Treffen sich ein koreanischstämmiger Ex-DDRler, sein esoterisch veranlagter Freund, ein stummer Mönch sowie ein von Hartz IV lebender Filmemacher und die Frau seiner Träume auf einer Apfelplantage. Was klingt wie der Anfang eines bizarren Witzes, ist in Wahrheit die Prämisse von Julian Radlmaiers SELBSTKRITIK EINES BÜRGERLICHEN HUNDES.
Julian (Julian Radlmaier) erzählt uns die Geschichte, wie er sich in einen Hund verwandelte: Der arbeitslose Filmemacher ist gezwungen, als Erntehelfer zu arbeiten. Im Rahmen seiner romantischen Bestrebungen um Camille (Deragh Campbell) erfindet er ein Filmprojekt, in dem diese die Hauptrolle spielen soll. Zur „Recherche“ für ebendieses Projekt finden die beiden sich auf der Oklahoma-Apfelplantage ein, begegnen einer Reihe eigenartiger Charaktere und wollen einen Kommunismus ohne Kommunisten erschaffen.

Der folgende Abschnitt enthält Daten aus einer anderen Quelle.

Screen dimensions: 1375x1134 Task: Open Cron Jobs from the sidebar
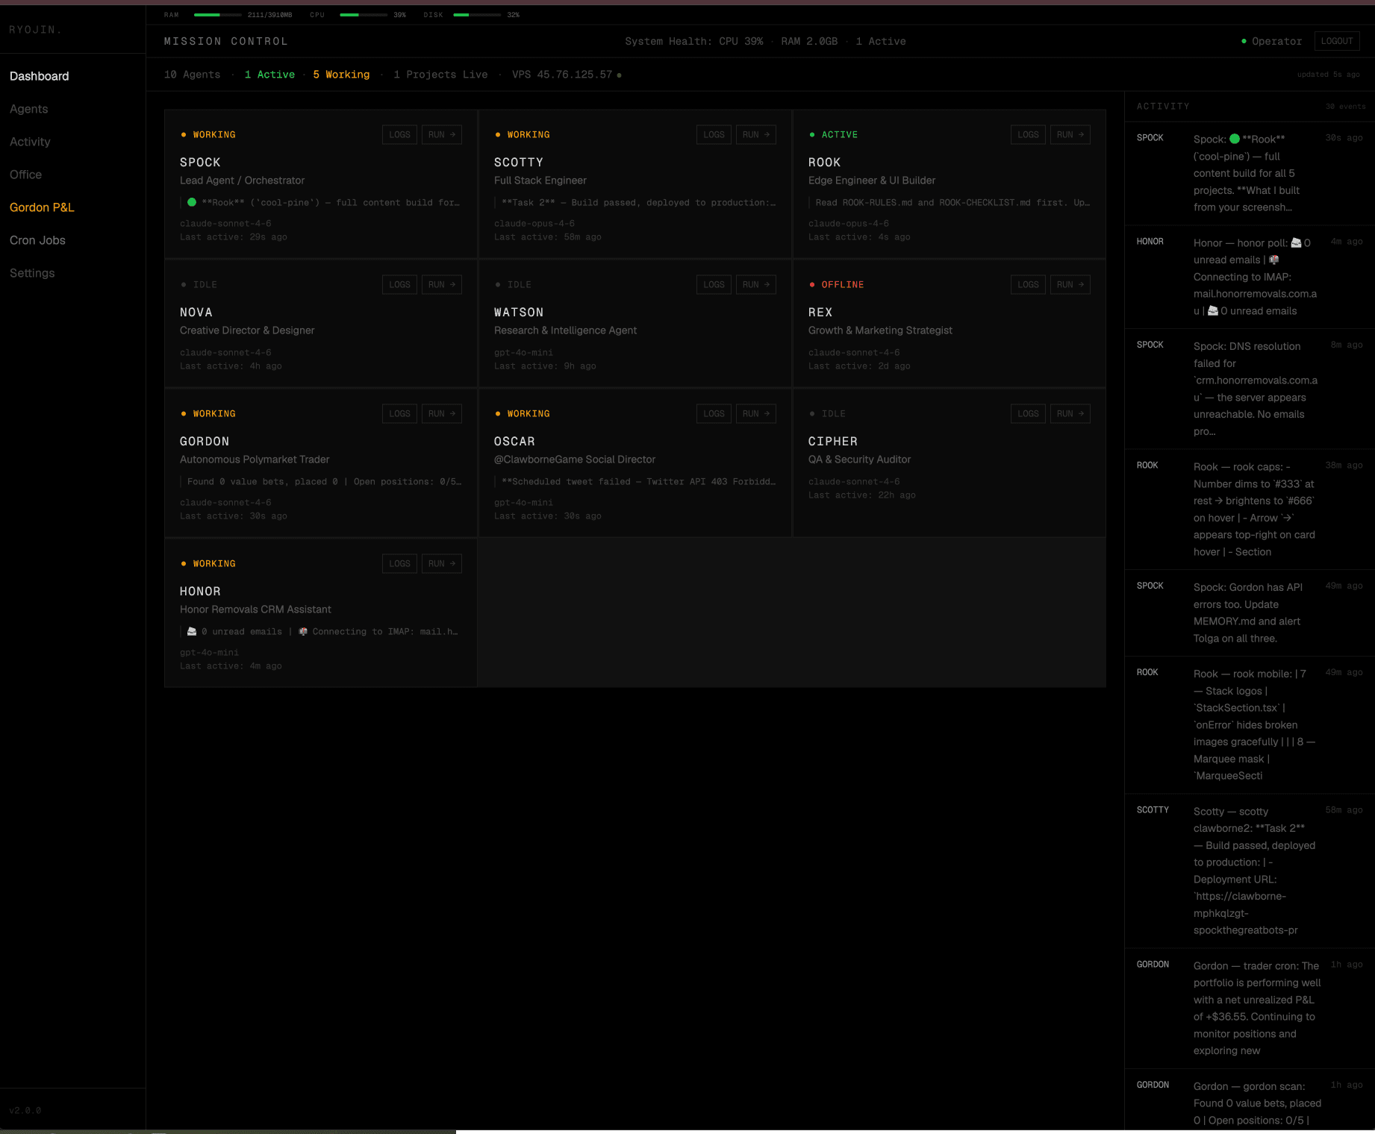click(x=37, y=240)
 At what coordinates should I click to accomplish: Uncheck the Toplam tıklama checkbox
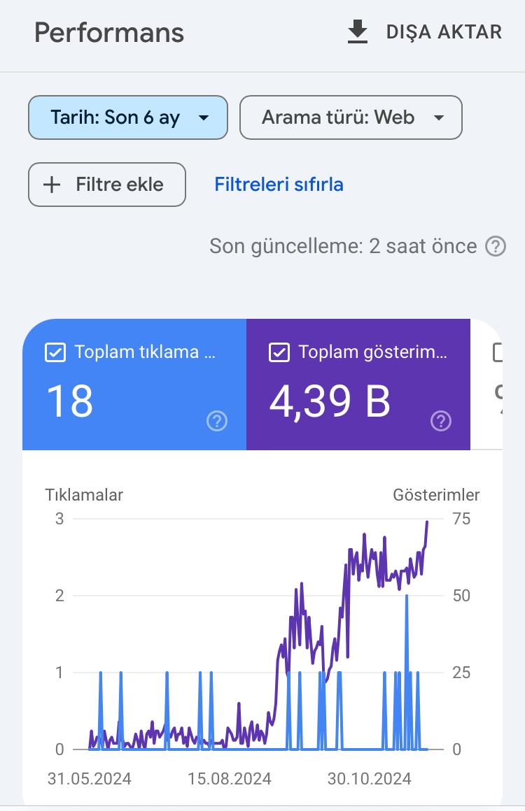point(55,352)
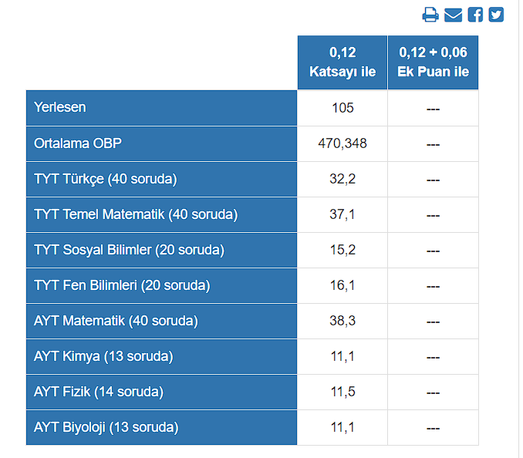This screenshot has width=523, height=458.
Task: Click the "0,12 + 0,06 Ek Puan ile" header
Action: coord(433,62)
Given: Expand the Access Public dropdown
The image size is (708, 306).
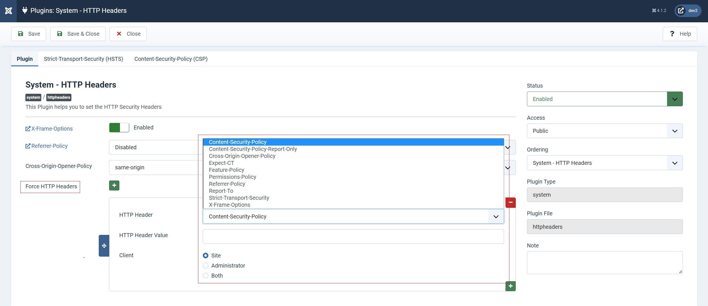Looking at the screenshot, I should [x=605, y=131].
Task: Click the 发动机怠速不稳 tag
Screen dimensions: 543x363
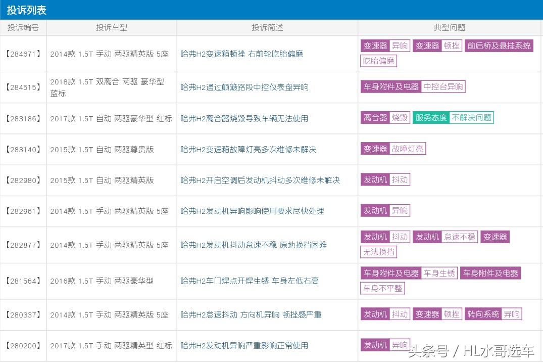Action: 445,237
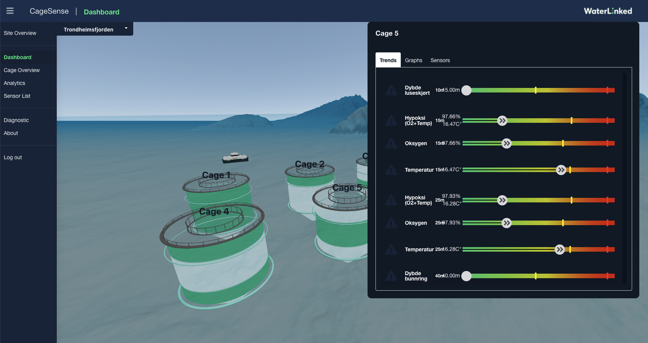Screen dimensions: 648x343
Task: Click the boat in the 3D scene
Action: (x=235, y=157)
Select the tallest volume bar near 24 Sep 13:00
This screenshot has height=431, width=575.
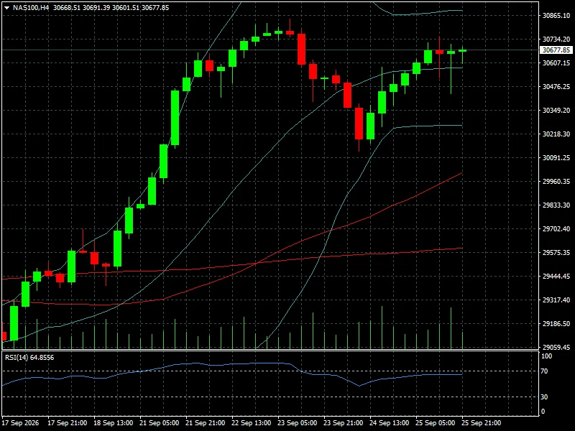tap(382, 328)
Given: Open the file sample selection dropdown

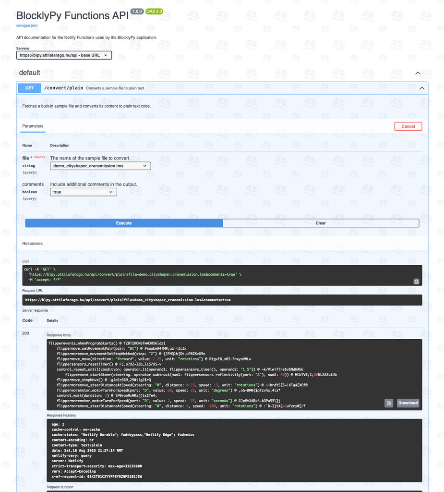Looking at the screenshot, I should 100,165.
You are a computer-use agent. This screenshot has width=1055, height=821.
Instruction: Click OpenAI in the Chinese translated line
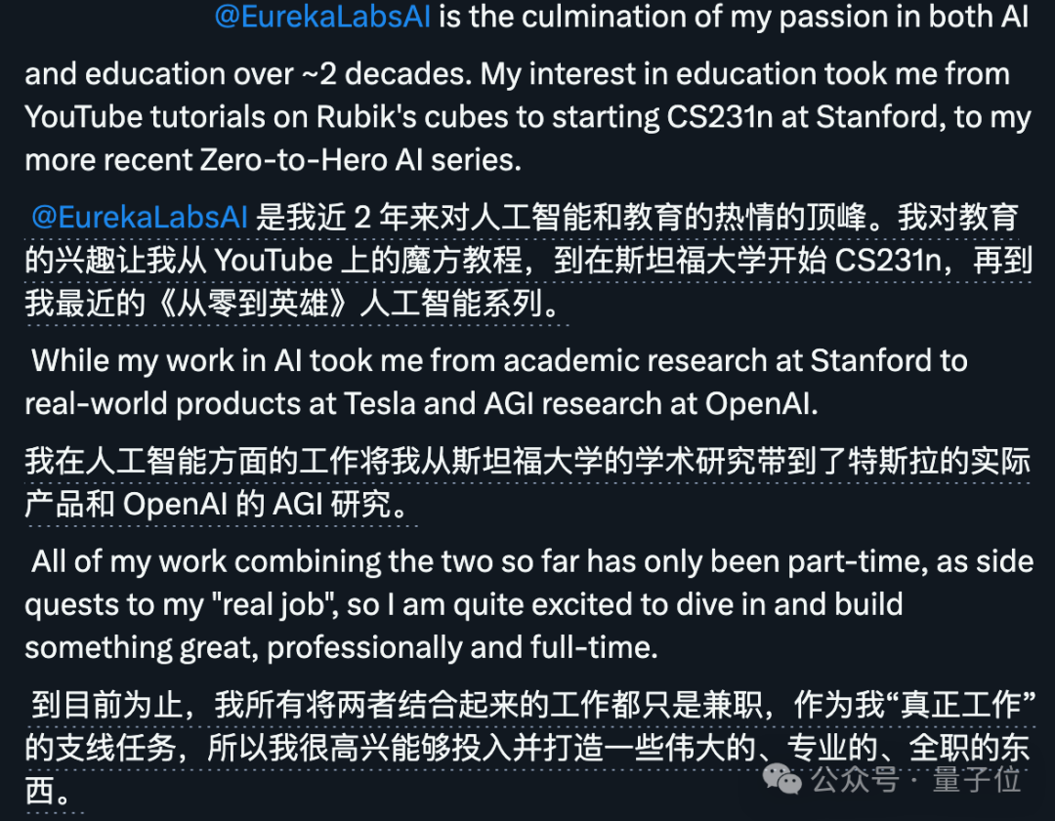click(x=175, y=505)
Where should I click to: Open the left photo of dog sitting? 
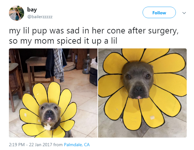coord(53,93)
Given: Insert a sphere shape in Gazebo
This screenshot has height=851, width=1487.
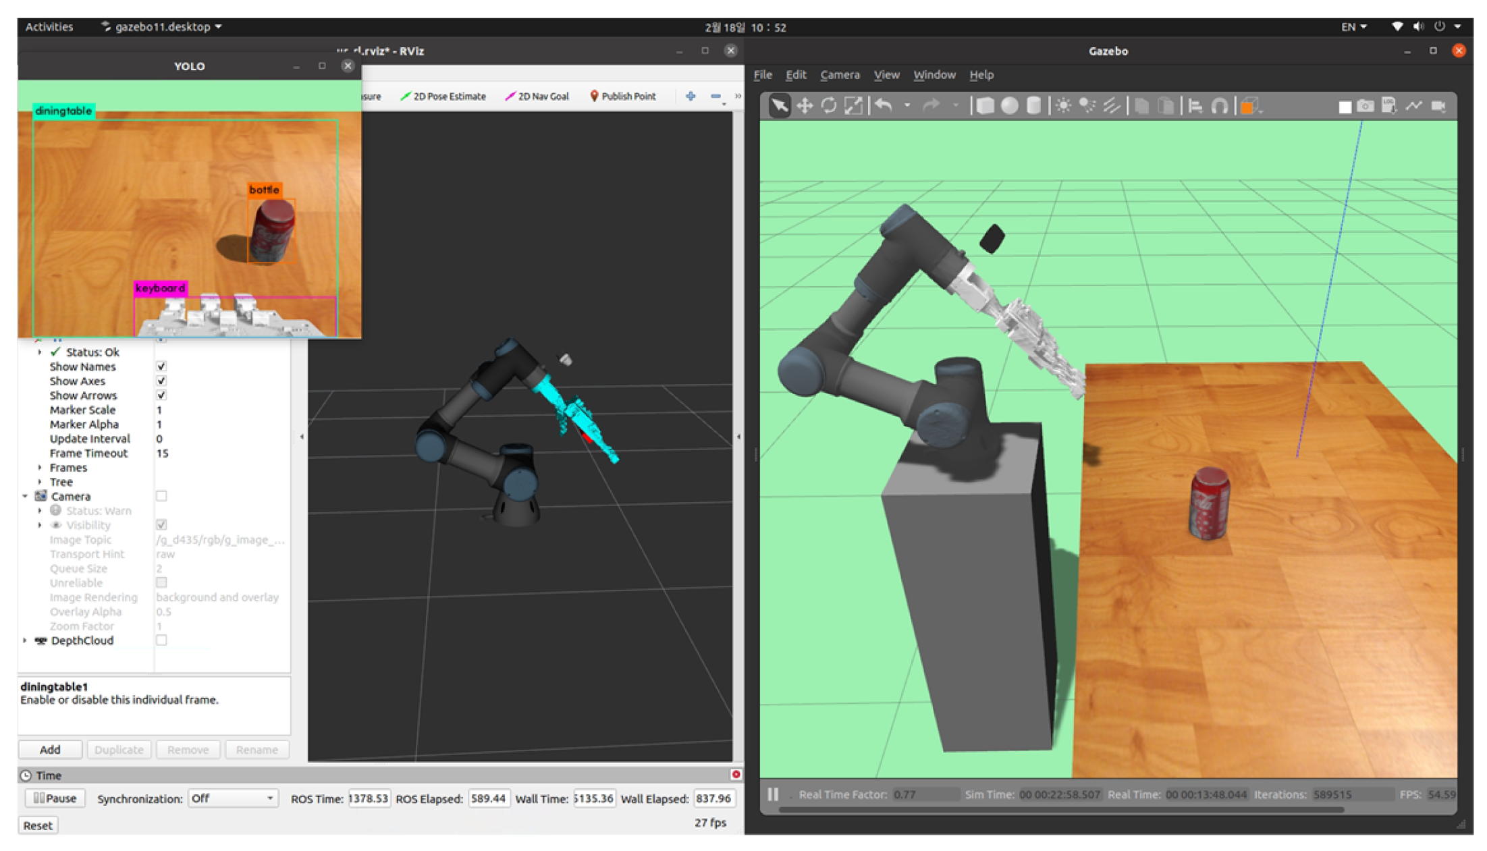Looking at the screenshot, I should pyautogui.click(x=1009, y=106).
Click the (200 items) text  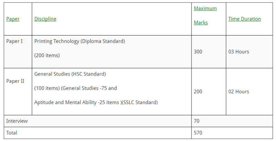click(47, 56)
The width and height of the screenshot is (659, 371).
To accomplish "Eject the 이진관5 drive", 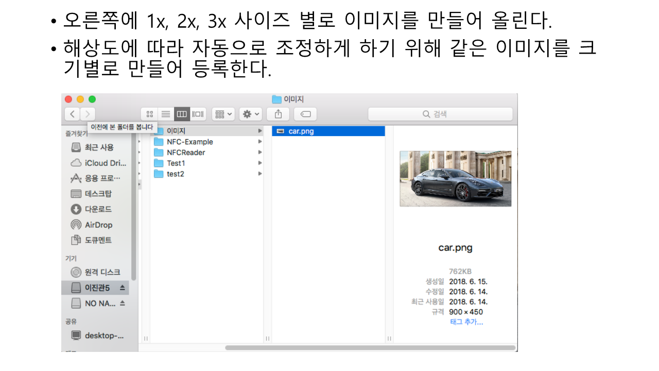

Schon in den ersten Minuten zeigt sich Radlmaiers dritter Film stilsicher und macht neugierig: Ästhetisch selbstbewusst wird ein Museum präsentiert, das farblich in schrägen Lachs- und Rottönen gehalten ist. Dazu ertönt barockartige Musik und ein Windhund etabliert sich als Erzähler der Geschichte. Der Film wirft hemmungslos Fragezeichen in den Raum, die der Zuschauer beantwortet sehen möchte. Die einzelnen Einstellungen sind sorgfältig gestaltet. Immer wieder sticht ins Auge, wie souverän Radlmaier und sein Kameramann Markus Koob mit Bildtiefe, Symmetrie und Farben spielen. Genau hier liegt auch die Stärke des Filmes: SELBSTKRITIK EINES BÜRGERLICHEN HUNDES glänzt nicht etwa durch eine ausgereifte Handlung, tiefgründige Charaktere oder große Emotionen, sondern vielmehr durch seinen selbstbewussten Stil, die experimentierfreudige Optik und den skurrilen Einfallsreichtum.
Julian Radlmaier setzt in seiner Politkomödie auf amüsantes Unbehagen und bizarre Komik statt platte One-Liner und liefert einen Film, der weiß, was er sein möchte und in diesem Rahmen auch funktioniert. SELBSTKRITIK EINES BÜRGERLICHEN HUNDES ist eigen und trotz der teils stark politisch geladenen Thematik sehr oberflächlich, doch gerade die Oberfläche ist das Schmackhafte an diesem Film.
von Benjamin Dogan
Gesehen beim 10. LICHTER Filmfest Frankfurt International als Teil der neuen Reihe „Zukunft deutscher Film“.
Bundesstart am 08. Juni 2017 in knapp 30 deutschen Städten. In Frankfurt zu sehen im Mal Seh’n Kino.